Only consistent victor is mass destruction. The US has yet to provide a credible and transparent explanation for why it chose to escalate so dramatically by targeting Iran’s supreme leader. Assertions of deterrence and regional security have been offered, but without clear evidence of an imminent threat that left no room for diplomacy.
Eliminating a head of state is not a tactical footnote; it is a strategic earthquake. Such actions demand clarity of purpose and a realistic pathway to stability. Neither has been convincingly articulated.
America’s past military operations
In the past, American forces were deployed across multiple theatres, from Syria and Iraq to Afghanistan and beyond. Yet the strategic dividends remain elusive. Tactical strikes have not yielded durable political settlements.
The experiences of the Iraq war and the war in Afghanistan should have delivered a lasting lesson: West Asia resists neat military solutions. Both campaigns began with confidence and clarity; both devolved into long, costly entanglements that drained resources and fractured domestic consensus while leaving the region deeply unstable.
Renewed confrontation today unfolds against a fragile global economic backdrop. The first transmission channel is oil. Even the perception of instability around the Strait of Hormuz is enough to push crude prices sharply higher. A sustained conflict premium in energy prices operates as a tax on global growth.
It raises transport and manufacturing costs, feeds inflationary pressures, and forces central banks into tighter monetary stances just when growth needs support. For the US, higher defence spending and conflict-driven inflation threaten fiscal strain and political fatigue. Strategic overreach diverts attention from pressing domestic priorities.
A slowing American economy
A slowing American economy does not remain contained; through trade, capital flows, and currency markets, its tremors spread globally. For India and other emerging economies, the consequences are harsher still. They bear the costs of decisions in which they have limited influence.
Oil shocks widen current account deficits and strain public finances. Volatile capital flows trigger currency pressures and tighter liquidity. Remittance flows from the Gulf, lifelines for millions of households, become vulnerable in any regional conflagration.
These are not abstract macroeconomic variables; they shape employment, consumption, and household welfare. Meanwhile, the battlefield rarely produces closure. Escalation invites counter-escalation. Shipping lanes grow uncertain; insurance premiums rise; supply chains reroute; and investors retreat.
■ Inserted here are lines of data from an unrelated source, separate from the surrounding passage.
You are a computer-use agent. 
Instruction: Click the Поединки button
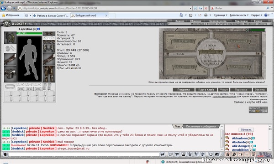184,90
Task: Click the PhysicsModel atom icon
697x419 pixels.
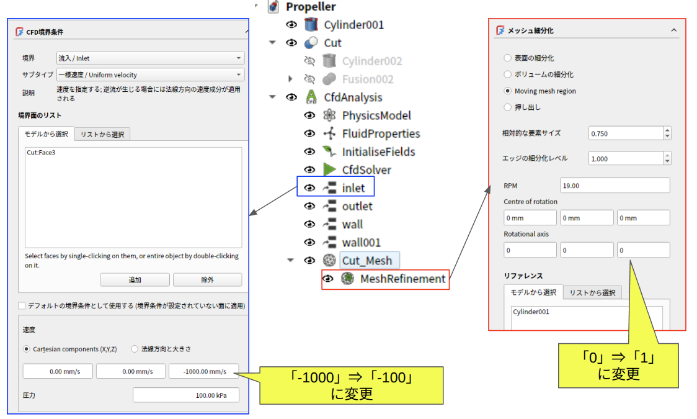Action: 329,115
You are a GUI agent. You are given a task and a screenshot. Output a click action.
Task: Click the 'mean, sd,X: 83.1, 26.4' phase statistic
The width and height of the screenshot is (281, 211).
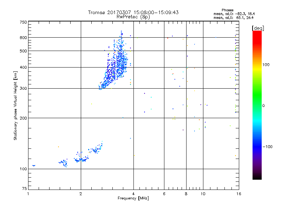pyautogui.click(x=234, y=18)
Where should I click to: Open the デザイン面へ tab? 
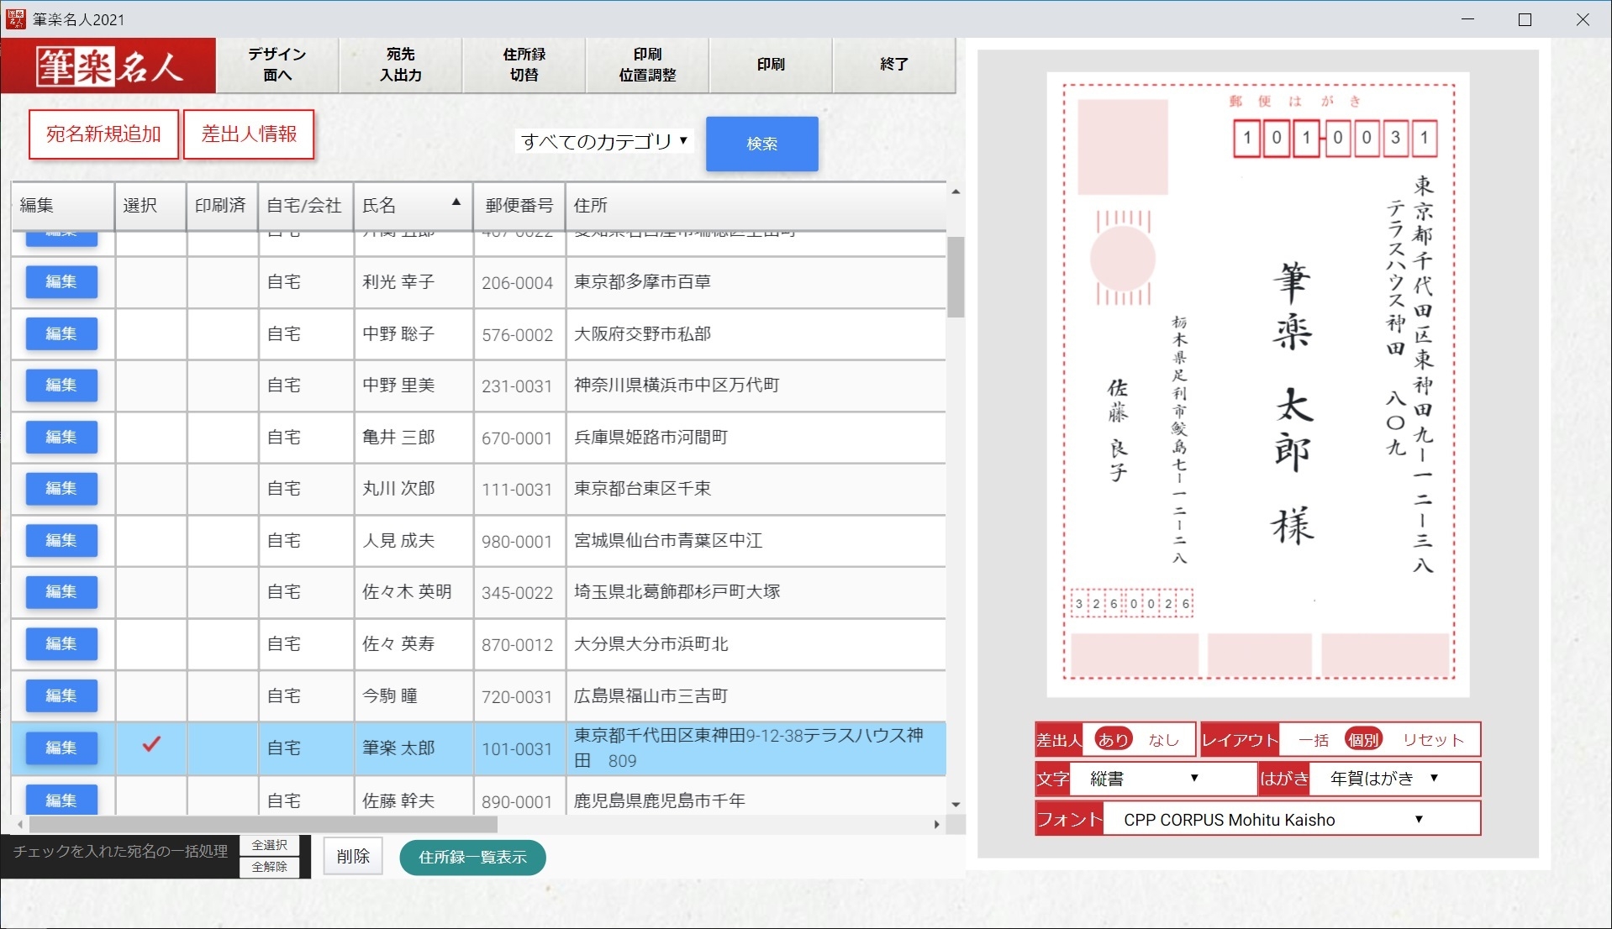point(277,65)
Each side may claim tactical gains; none secures lasting peace. The architecture of insecurity expands. The central illusion is that force can compress complex political conflicts into short, controllable campaigns. West Asia’s history suggests the opposite.
External intervention often fragments states, empowers non-state actors, and entrenches grievances that outlast any administration. The world economy, already navigating uneven recovery and fragile confidence, cannot absorb another self-inflicted shock. Diplomacy is imperfect and slow, but it is cheaper than war—fiscally, politically, and morally.
When the smoke clears after the latest war, what will remain is not strategic clarity but shattered infrastructure, displaced civilians, and heightened mistrust. In modern conflict, destruction is the only reliable beneficiary.